Stocks closed the first trading week of 2022 in the red as investors digested a key report on the U.S. labor market recovery at the end of a volatile week.
The S&P 500 and Dow ended Friday's session flat, while the Nasdaq fell nearly 1%, with technology stocks coming under renewed selling pressure. The Nasdaq fell 4.5% for the week — its worst since February 2021. The S&P 500 posted a weekly loss of nearly 2%, while the Dow dropped 0.3% since last Friday. Treasury yields built on recent gains as investors' expectations for higher interest rates mounted. The benchmark 10-year yield rose to about 1.8%.

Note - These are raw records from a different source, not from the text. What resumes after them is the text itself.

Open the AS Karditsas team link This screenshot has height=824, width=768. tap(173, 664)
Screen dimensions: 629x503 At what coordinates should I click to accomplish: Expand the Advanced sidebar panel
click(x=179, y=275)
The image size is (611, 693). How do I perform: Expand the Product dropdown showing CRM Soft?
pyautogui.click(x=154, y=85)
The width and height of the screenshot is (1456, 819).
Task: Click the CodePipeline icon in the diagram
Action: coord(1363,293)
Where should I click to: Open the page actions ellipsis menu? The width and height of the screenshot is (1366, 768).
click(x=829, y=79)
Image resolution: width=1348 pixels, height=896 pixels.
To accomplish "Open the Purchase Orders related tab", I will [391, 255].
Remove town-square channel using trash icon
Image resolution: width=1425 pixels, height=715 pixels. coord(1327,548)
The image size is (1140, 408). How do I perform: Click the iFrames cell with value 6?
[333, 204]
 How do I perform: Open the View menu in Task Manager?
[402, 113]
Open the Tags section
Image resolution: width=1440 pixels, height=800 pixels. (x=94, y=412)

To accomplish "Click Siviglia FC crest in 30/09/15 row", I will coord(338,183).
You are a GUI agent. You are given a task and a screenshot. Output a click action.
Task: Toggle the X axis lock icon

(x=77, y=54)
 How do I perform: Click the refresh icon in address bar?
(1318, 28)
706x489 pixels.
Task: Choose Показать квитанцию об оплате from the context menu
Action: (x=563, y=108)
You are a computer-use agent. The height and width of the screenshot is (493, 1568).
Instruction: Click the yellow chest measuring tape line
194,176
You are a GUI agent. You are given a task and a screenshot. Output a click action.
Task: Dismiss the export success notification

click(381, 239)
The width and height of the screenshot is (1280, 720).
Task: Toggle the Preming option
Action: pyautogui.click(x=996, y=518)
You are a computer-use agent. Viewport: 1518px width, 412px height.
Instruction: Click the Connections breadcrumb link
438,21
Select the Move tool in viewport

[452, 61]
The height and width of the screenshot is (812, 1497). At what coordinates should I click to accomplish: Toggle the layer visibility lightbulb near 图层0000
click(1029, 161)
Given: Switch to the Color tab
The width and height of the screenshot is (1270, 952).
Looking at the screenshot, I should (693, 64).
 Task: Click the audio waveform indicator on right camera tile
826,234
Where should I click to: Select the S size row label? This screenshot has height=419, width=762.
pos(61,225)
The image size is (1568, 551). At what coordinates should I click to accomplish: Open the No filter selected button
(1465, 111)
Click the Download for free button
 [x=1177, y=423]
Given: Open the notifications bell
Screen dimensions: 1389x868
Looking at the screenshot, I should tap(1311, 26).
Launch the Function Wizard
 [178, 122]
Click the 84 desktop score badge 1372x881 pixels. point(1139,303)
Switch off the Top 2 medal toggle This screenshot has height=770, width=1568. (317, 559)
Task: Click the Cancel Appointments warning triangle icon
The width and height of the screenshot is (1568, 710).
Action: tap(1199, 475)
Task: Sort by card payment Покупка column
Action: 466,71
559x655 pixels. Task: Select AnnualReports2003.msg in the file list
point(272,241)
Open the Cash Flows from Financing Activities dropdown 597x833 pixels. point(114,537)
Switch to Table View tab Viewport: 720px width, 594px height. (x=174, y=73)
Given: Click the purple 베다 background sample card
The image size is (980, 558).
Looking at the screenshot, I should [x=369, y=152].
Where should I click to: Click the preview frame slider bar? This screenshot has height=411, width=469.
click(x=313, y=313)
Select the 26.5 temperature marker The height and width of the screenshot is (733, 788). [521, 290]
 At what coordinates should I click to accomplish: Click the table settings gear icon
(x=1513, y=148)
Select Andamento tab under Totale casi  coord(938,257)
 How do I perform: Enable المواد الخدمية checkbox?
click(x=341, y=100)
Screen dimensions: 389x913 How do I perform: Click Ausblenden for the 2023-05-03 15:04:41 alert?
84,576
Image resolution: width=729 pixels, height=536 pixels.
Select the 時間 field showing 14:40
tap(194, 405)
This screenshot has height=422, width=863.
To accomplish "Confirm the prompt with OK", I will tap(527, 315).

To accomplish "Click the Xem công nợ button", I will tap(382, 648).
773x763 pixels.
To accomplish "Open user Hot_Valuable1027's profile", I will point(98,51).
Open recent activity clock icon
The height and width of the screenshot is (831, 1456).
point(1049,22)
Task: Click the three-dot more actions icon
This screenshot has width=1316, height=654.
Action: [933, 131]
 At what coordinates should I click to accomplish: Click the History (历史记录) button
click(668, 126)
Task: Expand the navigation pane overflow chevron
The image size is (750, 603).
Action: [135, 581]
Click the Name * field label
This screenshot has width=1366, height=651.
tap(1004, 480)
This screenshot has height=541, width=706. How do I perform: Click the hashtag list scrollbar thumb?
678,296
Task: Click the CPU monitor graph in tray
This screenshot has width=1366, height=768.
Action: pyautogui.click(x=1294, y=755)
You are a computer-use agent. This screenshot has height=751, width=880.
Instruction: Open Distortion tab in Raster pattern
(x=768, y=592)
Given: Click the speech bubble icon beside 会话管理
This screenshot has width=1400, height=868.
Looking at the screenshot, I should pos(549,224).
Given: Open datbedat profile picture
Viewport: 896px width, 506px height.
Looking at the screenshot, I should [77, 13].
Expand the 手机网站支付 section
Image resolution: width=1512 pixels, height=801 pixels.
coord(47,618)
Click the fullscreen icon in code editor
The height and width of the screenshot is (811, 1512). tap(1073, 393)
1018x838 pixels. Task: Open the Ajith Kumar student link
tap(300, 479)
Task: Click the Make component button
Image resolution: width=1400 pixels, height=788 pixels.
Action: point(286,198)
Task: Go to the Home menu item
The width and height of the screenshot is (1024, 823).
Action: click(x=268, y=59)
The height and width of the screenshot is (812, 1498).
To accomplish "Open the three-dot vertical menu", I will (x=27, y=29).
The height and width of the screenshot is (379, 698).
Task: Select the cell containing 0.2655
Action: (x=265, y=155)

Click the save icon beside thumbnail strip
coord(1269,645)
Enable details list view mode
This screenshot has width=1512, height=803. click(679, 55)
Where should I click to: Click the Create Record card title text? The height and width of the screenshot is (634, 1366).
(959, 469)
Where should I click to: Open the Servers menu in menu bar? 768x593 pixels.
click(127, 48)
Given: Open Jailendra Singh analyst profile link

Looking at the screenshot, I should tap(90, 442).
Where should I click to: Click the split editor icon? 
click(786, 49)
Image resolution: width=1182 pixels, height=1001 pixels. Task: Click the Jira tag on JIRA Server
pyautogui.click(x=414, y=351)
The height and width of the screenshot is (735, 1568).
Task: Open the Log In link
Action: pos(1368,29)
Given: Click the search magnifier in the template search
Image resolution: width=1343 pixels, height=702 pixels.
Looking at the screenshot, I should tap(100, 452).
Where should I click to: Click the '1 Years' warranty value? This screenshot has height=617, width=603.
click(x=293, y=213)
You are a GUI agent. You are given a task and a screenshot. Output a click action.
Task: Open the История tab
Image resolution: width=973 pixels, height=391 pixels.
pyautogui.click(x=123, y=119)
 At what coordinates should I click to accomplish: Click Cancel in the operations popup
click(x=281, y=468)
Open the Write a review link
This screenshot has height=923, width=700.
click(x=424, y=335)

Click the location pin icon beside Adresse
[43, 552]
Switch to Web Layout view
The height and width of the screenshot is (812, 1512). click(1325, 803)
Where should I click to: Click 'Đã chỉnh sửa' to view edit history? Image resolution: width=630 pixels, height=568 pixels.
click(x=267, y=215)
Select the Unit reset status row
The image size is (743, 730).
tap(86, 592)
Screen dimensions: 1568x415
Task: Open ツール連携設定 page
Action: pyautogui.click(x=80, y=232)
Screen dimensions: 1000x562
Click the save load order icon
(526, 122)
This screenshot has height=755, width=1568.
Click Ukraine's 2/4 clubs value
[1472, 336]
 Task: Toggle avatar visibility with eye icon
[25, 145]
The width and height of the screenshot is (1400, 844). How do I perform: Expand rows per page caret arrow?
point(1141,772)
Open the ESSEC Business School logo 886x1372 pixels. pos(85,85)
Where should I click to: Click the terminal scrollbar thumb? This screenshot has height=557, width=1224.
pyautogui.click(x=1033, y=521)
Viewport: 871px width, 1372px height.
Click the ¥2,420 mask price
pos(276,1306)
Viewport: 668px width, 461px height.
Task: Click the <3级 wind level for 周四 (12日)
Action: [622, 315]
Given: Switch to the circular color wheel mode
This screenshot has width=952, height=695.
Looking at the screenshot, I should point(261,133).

Investors mulled the Labor Department's December jobs report released Friday morning, providing an update on the extent to which labor supply shortages were still impacting the economy at the end of last year. A disappointing 199,000 jobs came back during December, unexpectedly slowing compared to the previous month. Other metrics, however, were more upbeat, as the unemployment rate improved to a fresh pandemic-era low of 3.9%, and the labor force participation rate steadied after an upward revision in November. Still, many economists cautioned that a more recent hit to the labor market from the surge in Omicron cases may not yet have been. captured in the December report.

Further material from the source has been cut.